==== Data for this task ====

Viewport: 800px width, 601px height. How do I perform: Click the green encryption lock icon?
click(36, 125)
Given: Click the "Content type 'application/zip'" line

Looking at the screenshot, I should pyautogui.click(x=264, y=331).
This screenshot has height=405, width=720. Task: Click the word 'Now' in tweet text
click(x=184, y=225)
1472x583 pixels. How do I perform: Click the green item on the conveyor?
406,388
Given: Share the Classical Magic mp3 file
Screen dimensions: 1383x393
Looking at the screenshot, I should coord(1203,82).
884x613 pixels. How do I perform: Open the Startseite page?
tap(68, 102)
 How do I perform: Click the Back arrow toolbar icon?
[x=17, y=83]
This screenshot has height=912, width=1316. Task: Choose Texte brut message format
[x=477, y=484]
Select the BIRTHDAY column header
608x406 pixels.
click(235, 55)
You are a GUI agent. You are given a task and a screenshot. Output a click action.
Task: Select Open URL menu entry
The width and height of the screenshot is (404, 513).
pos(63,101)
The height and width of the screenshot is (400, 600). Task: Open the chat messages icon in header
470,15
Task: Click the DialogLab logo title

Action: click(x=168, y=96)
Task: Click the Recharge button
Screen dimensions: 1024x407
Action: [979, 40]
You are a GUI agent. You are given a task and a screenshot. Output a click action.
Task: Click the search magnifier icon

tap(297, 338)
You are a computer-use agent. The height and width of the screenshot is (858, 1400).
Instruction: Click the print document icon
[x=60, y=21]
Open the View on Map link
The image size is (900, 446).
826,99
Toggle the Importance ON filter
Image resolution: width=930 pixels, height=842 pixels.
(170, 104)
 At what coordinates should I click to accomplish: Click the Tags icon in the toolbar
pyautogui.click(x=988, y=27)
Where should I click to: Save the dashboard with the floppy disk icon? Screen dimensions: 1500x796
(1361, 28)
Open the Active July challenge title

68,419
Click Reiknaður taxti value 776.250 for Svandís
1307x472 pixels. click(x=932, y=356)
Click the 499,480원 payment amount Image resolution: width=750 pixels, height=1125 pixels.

====

Problem: The required answer is the exact run of lines above starting at the line with "The width and" and ending at the line with "Task: Click the Recharge button", with both ends present.

Result:
The width and height of the screenshot is (404, 513).
pos(63,101)
The height and width of the screenshot is (400, 600). Task: Open the chat messages icon in header
470,15
Task: Click the DialogLab logo title

Action: click(x=168, y=96)
Task: Click the Recharge button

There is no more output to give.